Stratégiquement, last but not least, le porte-avions relève
de l’anachronisme. Vulnérable face aux nouvelles technologies, dépendant d’une
chaîne logistique complexe, exposé aux conflits hybrides, il incarne une guerre
du passé dans un monde de menaces sociales, climatiques et informationnelles.

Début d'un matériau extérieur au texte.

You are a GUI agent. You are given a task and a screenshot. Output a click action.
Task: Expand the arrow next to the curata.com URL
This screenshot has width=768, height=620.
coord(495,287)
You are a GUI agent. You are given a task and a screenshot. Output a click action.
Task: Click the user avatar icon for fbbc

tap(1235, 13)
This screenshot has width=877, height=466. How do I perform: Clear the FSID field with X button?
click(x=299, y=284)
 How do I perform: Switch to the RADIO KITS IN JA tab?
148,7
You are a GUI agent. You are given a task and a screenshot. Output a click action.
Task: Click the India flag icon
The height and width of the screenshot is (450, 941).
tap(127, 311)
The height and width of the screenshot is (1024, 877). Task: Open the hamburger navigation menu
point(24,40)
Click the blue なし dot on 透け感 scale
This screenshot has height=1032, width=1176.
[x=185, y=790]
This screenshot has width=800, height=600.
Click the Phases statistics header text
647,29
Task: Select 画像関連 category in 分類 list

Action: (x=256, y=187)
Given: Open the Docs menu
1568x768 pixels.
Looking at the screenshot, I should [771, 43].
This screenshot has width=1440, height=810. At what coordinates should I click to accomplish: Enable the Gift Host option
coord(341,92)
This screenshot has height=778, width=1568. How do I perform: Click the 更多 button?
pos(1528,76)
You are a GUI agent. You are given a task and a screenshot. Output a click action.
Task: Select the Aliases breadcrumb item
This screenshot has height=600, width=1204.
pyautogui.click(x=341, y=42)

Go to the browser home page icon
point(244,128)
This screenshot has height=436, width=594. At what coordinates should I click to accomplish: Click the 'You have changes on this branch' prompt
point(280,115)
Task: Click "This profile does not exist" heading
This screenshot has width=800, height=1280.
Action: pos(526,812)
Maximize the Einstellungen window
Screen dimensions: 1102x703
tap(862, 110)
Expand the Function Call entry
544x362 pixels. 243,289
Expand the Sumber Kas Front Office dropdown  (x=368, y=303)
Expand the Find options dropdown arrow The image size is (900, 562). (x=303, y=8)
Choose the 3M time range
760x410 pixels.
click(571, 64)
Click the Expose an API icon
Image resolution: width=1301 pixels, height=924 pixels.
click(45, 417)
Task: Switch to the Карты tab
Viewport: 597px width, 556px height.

Continuer dans cette direction, c’est habiller l’inertie doctrinale des habits
trompeurs de la lucidité stratégique.
Ce choix révèle surtout une incapacité à penser autrement la
sécurité. La puissance armée reste définie comme capacité de menacer et de
dominer, non comme aptitude à prévenir, à apaiser et à résister collectivement
sans détruire. Or une autre conception de la puissance est possible et
nécessaire.
La véritable puissance du XXIᵉ siècle ne réside pas dans les
flottes de guerre et des armements toujours plus sophistiqués et destructeurs,
mais dans la solidité des sociétés, leur cohésion, leur capacité à faire face
aux crises sans sombrer dans la violence et la division. Cette puissance
pacifique se construit par la diplomatie, le droit international, la
coopération, mais aussi par le développement de capacités civiles de résistance
non-violente, de désobéissance collective, de défense sociale pour faire face à
toute tentative de déstabilisation et d’usurpation du pouvoir. C’est une
puissance civique qui protège et résiste sans détruire ce qu’elle prétend
défendre.
Refuser ce porte-avions, ce n’est pas choisir l’impuissance.
C’est refuser une puissance archaïque et mortifère pour lui opposer une
puissance politique plus exigeante : celle de sociétés capables de se défendre
sans faire la guerre, de sécuriser sans militariser, et de rompre enfin avec
l’illusion selon laquelle la paix naîtrait de la menace permanente des armes.